Word and element location data:
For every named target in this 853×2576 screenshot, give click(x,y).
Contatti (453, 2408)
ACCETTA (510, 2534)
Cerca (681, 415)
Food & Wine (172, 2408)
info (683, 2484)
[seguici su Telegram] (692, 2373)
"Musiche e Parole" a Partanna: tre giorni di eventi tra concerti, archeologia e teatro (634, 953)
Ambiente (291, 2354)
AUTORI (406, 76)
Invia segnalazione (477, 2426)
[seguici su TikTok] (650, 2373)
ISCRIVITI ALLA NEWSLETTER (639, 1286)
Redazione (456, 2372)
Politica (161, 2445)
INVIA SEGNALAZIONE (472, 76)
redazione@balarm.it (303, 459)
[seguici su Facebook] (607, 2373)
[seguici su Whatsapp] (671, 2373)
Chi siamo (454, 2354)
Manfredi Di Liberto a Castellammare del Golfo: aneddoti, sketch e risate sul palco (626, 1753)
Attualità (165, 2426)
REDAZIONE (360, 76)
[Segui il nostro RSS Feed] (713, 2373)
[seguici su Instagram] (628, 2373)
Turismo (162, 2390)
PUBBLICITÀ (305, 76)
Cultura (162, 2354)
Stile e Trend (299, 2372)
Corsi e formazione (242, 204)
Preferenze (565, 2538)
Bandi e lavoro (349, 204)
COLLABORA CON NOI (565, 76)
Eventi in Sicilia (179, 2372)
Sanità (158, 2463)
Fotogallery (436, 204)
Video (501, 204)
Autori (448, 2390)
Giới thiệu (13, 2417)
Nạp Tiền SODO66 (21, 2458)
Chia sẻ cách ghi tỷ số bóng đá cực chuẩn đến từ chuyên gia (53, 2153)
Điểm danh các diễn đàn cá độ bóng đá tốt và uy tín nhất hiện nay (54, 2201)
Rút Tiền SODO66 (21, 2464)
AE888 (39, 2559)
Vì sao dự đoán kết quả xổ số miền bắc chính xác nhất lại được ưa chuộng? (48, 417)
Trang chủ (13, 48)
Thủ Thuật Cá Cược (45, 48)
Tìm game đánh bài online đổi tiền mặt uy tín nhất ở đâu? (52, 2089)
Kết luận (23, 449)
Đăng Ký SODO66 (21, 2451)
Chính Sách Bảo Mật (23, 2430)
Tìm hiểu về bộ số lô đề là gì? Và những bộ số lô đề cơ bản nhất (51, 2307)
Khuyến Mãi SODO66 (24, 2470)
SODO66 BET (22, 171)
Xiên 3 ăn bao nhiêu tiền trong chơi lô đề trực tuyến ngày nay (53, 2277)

● EXERCISE TASK:
Copy the items above, everything from the line containing "Manfredi Di Liberto" down to the line containing "Cultura (162, 2354)", with both of those lines included. Reproduce each line with no changes.

● FINISHED EXERCISE:
Manfredi Di Liberto a Castellammare del Golfo: aneddoti, sketch e risate sul palco (626, 1753)
Attualità (165, 2426)
REDAZIONE (360, 76)
[Segui il nostro RSS Feed] (713, 2373)
[seguici su Instagram] (628, 2373)
Turismo (162, 2390)
PUBBLICITÀ (305, 76)
Cultura (162, 2354)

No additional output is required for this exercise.